Changing your passwords is also recommended since a lot of current malware infect PCs in order to obtain access passwords. It is not unlikely that they are in the hands of third parties despite your system being clean, so it is highly recommended that, after being infected, you change all your passwords, from the local Windows user password to the ones used in Internet services, especially those used for financial services and e-commerce.
Lastly, bear in mind that prevention is the first and main line of defense. We need to keep a close eye on the websites that we visit, on the applications that we install, on the e-mails and attachments that we receive, on what we download, on the social media usage, on the essential OS and applications updates, and on running a good security software.
Ransomware, a very dangerous attack
Ransomware is one of the most dangerous types of malware for global cybersecurity, as recently shown by the WannaCry attack. It was maybe the most widely known massive attack but certainly not the only one around during the latest years.
Like the rest of attacks in this family, it exploits a vulnerability of the operating system, it infects a personal computer by different means (especially phishing and spam) and after that is potentially distributed to the whole network where it was installed. The common feature common to all ransomware virus, is that they block the computer normal operation by blocking access to the victim’s files using a strong encryption, then demands to the organization, company or user a ransom payment to release them.
For the WannaCry ransomware in particular, the Kaspersky firm has published a free tool created to protect specially small and medium companies. It works together with any other security solution without the need to install Kaspersky Lab products.

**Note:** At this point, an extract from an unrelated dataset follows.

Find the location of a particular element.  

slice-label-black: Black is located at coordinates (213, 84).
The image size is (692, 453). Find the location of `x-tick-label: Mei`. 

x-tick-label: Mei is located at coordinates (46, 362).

Given the magnitude of the attack, Microsoft took the decision as an exceptional measure to launch the MS17-010 patch for the already officially unsupported operating systems, Windows XP, Windows Vista and Windows Server 2003. For the rest of their OS the fix was available since March. Of course, the patch installation is mandatory to protect your machine from WannaCry and all its variants, because they can exploit the same vulnerability.
The speedy response to WannaCry made it possible to contain the infection, but there are several previous Ransomware specimens for which there is no total solution. For that reason, as always when we talk about security, we emphasize that prevention is the best cure.